Saturday, July 13, 2013


With Bryan Singer’s dull SUPERMAN RETURNS reboot forgotten, the franchise turned to Christopher Nolan, the man who saved Batman from camp, to give the comic book hero another new beginning. He produces and shares story credit with David S. Goyer but abdicates directorial duties to Zack Snyder. Most of the film’s first half embellishes upon and modifies Superman’s well-trod origin story with some degree of success. On dying planet Krypton General Zod (Michael Shannon) stages a military coup and attempts to stop Jor-El (Russell Crowe) from sending newborn son Kal-El off the doomed home world to Earth. The babe escapes, Zod and his cohorts are captured and exiled, but Krypton explodes. Kal-El’s craft lands in Kansas where farmer Jonathan Kent (Kevin Costner) and wife Martha (Diane Lane) adopt him and name him Clark. As the boy grows his powers become evident, but Pa Kent asks him to refrain from using them, even to help others, in order to hide his otherness. This conflict drives adult Clark (Henry Cavill) into the wide world doing odd labor-intensive jobs until drawn inexorably to the Arctic and the spaceship buried beneath the ice, where he learns his true identity. There he also meets Daily Planet ace investigative reporter Lois Lane (Amy Adams) and begins to confront his destiny as Superman.
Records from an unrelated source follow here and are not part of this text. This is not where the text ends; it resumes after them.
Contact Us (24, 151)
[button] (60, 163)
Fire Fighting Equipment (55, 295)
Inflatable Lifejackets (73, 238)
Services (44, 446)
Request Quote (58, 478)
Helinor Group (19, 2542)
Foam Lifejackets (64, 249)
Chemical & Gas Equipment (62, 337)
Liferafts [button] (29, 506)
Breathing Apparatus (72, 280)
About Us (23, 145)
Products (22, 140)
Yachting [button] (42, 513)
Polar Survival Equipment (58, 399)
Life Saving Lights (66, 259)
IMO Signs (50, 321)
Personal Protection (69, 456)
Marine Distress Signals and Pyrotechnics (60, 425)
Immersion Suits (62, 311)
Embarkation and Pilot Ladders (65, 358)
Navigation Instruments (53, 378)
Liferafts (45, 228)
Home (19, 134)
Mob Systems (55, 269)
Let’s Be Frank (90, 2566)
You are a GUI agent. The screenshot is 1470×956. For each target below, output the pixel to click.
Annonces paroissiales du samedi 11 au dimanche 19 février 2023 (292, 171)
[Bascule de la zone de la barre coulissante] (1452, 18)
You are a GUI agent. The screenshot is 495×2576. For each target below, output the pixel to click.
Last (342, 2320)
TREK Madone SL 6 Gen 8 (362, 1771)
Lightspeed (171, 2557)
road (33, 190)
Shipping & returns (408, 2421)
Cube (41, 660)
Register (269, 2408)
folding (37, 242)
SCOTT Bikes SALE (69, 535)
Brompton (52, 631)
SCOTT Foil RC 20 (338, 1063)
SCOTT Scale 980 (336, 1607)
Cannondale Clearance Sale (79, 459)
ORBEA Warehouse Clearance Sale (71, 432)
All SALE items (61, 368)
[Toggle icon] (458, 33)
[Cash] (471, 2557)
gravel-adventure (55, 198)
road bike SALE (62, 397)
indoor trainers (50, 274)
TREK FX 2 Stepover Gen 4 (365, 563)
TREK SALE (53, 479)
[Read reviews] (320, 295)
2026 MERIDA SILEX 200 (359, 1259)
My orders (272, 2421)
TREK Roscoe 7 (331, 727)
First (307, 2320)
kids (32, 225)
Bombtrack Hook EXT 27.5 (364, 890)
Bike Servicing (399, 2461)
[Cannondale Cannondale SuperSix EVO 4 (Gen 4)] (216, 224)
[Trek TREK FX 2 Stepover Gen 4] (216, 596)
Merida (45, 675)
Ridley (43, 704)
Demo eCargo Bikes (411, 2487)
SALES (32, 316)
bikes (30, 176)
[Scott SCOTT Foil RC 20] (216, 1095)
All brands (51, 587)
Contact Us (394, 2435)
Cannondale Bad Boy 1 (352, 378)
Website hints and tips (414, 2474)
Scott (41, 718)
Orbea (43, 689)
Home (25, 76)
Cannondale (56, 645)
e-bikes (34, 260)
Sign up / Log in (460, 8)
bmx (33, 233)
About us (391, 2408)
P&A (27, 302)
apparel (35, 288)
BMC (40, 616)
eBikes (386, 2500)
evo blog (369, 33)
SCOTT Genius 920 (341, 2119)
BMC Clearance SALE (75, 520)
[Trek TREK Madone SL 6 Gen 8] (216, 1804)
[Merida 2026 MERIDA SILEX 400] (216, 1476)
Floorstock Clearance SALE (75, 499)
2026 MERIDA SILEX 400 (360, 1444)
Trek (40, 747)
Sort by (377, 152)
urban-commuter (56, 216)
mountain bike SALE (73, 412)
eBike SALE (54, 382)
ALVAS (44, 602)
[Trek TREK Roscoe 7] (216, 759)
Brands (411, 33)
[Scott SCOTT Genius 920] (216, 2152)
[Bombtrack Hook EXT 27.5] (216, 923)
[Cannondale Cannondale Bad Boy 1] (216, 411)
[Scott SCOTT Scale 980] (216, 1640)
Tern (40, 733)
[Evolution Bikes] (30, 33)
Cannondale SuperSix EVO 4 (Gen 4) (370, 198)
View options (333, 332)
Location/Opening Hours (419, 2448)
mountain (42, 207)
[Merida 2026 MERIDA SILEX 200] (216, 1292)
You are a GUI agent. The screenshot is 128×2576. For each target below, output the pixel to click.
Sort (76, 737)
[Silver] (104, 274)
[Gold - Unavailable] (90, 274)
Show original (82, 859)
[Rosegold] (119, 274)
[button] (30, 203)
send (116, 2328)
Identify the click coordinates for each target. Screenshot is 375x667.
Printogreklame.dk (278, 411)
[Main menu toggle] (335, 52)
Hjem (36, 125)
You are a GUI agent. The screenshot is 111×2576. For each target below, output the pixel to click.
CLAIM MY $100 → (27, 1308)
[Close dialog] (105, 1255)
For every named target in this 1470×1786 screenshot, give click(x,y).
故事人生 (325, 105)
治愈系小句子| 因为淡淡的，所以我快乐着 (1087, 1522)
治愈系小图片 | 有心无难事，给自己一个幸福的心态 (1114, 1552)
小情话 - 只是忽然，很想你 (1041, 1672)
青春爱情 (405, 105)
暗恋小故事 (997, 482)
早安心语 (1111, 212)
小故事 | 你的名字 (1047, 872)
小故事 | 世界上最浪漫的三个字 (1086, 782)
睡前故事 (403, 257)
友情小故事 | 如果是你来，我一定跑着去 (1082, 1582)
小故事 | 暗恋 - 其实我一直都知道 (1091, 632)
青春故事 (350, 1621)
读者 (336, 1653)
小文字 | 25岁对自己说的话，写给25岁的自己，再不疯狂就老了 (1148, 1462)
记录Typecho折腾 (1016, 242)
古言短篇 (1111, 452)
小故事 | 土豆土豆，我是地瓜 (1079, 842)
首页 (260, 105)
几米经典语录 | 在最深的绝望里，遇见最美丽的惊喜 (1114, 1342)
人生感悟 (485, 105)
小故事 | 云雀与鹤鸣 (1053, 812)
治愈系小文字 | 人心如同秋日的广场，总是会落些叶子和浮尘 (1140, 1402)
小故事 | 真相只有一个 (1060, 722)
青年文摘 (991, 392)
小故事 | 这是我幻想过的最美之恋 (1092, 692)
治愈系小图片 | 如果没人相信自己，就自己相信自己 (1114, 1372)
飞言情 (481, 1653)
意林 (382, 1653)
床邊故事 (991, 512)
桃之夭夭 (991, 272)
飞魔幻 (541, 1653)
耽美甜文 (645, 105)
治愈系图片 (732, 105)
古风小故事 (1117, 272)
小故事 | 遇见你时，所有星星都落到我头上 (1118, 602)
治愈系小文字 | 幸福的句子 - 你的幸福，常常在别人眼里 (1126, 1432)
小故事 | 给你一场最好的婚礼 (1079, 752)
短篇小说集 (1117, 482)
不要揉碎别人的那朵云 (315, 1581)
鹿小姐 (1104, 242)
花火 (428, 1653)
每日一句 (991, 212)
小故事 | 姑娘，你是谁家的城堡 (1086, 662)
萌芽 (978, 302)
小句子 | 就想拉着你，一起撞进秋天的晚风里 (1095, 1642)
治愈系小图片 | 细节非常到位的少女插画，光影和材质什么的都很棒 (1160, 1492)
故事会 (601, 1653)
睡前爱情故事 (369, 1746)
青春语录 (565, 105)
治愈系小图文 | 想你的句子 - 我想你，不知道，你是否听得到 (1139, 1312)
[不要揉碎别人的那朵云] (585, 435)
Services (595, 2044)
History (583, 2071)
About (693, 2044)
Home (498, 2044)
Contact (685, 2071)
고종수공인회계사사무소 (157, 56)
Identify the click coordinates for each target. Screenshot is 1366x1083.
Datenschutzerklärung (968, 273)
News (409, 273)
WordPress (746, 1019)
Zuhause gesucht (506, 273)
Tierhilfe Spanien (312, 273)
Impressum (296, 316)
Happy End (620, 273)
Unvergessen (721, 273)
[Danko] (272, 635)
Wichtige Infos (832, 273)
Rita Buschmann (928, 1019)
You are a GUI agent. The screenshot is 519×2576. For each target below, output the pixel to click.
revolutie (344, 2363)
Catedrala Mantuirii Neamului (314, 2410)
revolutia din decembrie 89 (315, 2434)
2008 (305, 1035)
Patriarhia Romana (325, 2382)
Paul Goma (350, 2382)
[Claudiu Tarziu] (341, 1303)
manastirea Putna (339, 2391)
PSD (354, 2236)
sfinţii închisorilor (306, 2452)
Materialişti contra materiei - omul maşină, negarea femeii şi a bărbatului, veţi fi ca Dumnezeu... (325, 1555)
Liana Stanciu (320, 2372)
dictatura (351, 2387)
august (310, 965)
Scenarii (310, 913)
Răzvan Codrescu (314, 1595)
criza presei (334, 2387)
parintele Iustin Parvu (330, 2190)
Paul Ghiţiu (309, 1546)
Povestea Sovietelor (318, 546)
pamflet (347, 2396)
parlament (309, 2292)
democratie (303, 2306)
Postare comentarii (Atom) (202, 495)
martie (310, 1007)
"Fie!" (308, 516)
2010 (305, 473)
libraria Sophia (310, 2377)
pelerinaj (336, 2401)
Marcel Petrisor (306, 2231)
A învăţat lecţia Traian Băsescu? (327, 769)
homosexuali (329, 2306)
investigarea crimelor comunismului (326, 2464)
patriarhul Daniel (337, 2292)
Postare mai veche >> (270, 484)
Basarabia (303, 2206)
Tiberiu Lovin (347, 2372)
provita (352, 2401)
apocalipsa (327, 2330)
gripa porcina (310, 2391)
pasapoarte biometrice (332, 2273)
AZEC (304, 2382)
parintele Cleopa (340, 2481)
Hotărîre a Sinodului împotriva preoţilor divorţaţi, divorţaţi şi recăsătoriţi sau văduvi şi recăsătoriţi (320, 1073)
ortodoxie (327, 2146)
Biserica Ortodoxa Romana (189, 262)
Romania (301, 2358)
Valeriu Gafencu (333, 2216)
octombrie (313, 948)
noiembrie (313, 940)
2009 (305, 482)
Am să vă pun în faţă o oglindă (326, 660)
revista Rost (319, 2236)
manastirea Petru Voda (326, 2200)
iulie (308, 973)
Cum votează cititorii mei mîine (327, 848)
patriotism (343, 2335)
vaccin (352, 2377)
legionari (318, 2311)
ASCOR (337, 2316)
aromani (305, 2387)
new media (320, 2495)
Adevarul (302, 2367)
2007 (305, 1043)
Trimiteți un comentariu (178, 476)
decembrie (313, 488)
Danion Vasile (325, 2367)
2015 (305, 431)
While Goyer’s screenplay focuses on Kal-El as the stranger in a strange land and the fear his alien origin engenders, the film flirts with unexpected poignancy. Costner and Lane exude homespun decency, while Adams elicits sparks from an otherwise somber Cavill. However, once Zod and his minions arrive intending to turn Earth into a new Krypton, director Snyder jettisons any thematic groundwork laid and commences a 40-minute aural and visual assault that leaves viewers’ ears ringing and heads pounding. Most distressing, the numbing carnage undermines Superman’s established moral character, because he seems to tacitly accept the unseen but inevitable casualties incurred during his devastating battle with Zod. In reimagining Superman the filmmakers have obliterated him beyond recognition.